# PROBLEM REQUIREMENTS
In the material below, find the line with "The image size" and the line with "Click the Edit PDF tool icon", then output those two lines and every line between them, exactly.

-- MATERIAL FOR THIS TASK follows --

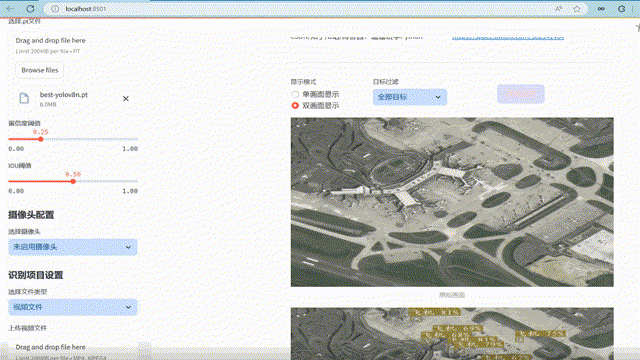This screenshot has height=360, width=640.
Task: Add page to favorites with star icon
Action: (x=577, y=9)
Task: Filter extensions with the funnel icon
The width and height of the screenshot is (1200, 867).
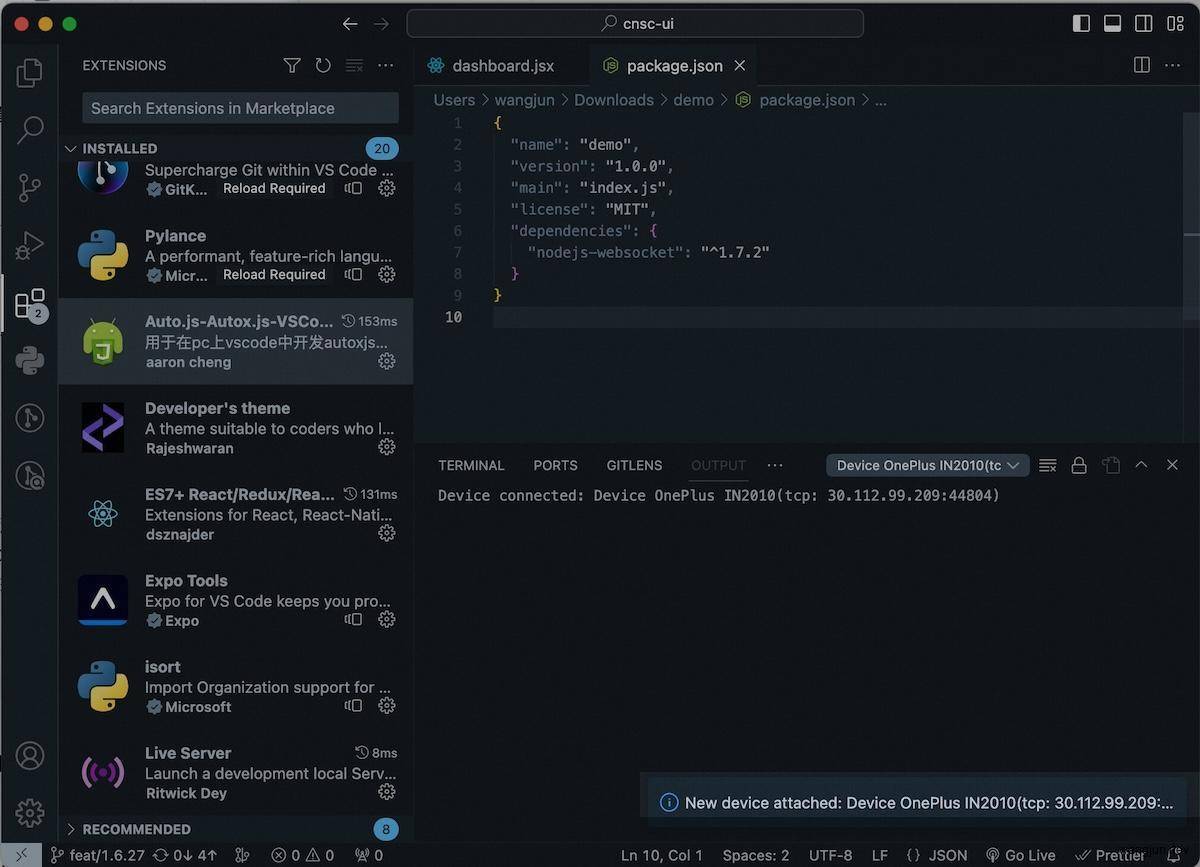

-- MATERIAL FOR THIS TASK concluded --
-- MATERIAL FOR THIS TASK follows --

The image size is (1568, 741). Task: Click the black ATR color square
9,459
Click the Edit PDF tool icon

-- MATERIAL FOR THIS TASK concluded --

# REPLY TO THE EXERCISE
The image size is (1568, 741). Task: Click the black ATR color square
9,459
Click the Edit PDF tool icon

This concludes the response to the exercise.